▶ [Task instructions]:
Out of all the lines below, count those with the word "panel". Give the number only.

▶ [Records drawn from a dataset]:
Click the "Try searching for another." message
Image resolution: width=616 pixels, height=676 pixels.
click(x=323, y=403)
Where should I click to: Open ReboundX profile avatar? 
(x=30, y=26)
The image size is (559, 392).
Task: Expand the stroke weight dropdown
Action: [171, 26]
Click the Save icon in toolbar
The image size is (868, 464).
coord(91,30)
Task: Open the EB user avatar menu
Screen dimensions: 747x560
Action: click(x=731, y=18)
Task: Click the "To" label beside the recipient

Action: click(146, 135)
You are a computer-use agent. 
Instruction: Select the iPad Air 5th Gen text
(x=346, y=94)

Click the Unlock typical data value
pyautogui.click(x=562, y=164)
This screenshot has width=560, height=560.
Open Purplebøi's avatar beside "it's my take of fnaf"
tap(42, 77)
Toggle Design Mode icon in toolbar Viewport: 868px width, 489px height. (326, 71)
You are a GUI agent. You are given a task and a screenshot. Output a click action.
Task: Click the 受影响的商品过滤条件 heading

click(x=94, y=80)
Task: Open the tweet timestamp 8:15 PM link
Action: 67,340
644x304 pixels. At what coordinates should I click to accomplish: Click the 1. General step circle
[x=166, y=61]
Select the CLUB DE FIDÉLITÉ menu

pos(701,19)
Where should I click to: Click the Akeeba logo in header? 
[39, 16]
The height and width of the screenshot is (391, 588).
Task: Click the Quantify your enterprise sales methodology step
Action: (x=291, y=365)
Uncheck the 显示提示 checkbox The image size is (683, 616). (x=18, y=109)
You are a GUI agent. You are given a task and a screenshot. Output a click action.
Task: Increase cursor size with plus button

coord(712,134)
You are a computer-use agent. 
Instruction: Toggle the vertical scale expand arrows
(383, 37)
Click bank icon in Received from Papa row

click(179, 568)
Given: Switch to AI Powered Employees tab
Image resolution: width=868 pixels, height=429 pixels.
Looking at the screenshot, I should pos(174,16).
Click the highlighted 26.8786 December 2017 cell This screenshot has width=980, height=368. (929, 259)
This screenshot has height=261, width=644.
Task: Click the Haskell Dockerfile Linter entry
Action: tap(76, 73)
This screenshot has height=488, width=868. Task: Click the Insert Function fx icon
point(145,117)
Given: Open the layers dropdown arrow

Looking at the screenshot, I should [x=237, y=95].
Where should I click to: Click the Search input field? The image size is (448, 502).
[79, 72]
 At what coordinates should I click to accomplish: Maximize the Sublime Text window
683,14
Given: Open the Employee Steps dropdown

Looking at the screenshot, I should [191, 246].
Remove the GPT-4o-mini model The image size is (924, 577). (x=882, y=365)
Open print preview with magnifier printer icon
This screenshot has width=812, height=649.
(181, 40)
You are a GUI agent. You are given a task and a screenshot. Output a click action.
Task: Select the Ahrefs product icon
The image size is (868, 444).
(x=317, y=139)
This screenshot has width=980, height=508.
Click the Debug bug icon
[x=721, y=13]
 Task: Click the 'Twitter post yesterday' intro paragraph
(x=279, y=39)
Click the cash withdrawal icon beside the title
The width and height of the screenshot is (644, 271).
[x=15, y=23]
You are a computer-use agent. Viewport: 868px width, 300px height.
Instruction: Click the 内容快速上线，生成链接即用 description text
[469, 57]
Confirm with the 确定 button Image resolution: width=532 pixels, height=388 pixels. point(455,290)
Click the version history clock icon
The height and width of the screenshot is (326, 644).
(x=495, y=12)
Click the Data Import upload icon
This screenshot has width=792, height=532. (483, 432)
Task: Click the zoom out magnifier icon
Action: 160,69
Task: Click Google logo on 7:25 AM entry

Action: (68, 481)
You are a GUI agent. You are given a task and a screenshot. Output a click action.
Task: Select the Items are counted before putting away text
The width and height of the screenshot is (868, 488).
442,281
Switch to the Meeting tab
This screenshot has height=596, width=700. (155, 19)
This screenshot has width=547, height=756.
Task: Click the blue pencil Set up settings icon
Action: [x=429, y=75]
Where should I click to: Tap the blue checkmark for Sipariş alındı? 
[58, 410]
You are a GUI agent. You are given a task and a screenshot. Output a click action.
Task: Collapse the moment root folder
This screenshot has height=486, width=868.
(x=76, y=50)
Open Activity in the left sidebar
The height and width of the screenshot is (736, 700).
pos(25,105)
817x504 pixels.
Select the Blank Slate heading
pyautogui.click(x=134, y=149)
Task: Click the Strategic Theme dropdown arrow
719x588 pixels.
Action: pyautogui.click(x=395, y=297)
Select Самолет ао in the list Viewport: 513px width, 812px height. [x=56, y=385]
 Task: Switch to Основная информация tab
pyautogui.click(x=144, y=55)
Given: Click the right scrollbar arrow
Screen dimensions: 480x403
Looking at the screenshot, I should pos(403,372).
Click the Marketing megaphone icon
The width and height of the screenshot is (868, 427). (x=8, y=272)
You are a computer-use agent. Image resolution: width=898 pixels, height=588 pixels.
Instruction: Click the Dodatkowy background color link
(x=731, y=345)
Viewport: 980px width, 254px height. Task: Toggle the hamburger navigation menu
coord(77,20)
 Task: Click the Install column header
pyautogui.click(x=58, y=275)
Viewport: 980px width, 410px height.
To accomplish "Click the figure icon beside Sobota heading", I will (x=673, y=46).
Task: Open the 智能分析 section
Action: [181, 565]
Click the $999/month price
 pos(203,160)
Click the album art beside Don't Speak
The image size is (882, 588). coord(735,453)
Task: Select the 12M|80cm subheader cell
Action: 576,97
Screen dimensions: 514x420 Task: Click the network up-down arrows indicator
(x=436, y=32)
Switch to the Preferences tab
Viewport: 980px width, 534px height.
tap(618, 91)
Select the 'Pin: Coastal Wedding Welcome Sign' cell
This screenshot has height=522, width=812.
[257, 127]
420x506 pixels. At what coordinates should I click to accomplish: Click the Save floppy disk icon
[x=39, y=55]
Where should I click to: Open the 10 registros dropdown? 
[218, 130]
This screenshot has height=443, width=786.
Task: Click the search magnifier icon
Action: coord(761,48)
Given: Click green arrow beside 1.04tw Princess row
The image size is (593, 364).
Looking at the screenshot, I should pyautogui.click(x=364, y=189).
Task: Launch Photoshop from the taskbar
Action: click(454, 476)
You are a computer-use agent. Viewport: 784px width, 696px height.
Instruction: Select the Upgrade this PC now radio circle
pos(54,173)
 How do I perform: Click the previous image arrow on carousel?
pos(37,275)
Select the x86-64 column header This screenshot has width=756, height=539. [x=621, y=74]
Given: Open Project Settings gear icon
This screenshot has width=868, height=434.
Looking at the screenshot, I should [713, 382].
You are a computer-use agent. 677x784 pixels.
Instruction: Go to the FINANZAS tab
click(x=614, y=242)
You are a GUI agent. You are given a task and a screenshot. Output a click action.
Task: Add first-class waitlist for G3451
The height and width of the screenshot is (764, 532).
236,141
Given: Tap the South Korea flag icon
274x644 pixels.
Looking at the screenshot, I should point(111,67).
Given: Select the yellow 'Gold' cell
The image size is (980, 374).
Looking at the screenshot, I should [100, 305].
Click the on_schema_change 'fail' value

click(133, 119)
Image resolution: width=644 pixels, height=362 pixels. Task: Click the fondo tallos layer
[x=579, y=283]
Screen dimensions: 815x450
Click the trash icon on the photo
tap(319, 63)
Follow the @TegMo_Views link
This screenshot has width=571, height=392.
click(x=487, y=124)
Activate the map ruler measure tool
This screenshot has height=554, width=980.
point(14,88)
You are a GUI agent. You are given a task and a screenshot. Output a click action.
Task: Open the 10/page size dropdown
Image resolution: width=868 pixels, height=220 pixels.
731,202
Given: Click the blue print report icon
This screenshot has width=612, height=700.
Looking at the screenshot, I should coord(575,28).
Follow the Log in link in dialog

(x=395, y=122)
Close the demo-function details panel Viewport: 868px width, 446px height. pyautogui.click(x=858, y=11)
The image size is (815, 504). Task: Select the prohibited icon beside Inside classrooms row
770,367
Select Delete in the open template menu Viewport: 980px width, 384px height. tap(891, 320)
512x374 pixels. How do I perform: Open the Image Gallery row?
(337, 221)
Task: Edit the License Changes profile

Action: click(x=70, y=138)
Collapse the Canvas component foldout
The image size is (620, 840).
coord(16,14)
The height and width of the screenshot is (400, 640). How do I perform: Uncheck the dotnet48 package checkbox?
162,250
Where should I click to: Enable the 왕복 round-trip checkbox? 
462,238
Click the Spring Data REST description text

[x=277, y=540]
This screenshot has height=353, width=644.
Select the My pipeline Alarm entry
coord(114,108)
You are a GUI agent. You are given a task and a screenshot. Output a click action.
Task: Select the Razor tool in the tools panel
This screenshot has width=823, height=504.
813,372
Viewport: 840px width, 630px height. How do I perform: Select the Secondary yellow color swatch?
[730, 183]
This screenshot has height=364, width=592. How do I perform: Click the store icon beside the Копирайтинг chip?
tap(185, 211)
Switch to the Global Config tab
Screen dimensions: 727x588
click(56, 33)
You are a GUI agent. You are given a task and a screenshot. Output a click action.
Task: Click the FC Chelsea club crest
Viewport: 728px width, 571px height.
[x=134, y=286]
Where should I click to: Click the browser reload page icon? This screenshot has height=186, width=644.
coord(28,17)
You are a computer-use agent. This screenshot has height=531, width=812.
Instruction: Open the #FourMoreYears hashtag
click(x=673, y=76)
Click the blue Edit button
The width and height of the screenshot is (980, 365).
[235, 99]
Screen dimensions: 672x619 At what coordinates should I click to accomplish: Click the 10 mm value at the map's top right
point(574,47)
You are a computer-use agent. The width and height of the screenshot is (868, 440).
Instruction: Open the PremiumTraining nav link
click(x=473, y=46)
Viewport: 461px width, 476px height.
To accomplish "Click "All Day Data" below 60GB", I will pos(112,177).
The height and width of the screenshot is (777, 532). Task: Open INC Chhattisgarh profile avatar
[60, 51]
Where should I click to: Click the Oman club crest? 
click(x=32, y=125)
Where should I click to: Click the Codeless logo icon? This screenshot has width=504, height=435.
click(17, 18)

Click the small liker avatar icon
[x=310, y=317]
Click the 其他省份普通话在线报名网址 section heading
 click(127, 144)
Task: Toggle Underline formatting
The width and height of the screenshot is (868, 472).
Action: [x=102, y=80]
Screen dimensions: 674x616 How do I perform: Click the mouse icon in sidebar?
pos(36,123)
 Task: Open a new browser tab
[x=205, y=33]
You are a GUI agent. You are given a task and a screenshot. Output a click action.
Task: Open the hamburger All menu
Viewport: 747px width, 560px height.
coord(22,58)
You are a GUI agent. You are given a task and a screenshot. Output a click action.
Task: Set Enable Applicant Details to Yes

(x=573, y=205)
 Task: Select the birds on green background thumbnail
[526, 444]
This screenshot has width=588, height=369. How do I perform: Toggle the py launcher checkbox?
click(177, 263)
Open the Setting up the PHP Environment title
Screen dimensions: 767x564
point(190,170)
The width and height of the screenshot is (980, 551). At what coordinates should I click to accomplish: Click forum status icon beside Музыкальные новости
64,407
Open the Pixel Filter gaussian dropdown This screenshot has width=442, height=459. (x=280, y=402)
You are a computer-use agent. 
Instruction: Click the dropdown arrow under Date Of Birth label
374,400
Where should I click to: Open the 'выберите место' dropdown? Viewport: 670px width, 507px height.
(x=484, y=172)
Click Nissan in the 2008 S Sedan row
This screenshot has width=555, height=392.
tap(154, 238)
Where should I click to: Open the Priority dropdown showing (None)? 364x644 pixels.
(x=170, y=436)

▶ [Solution for this problem]:
2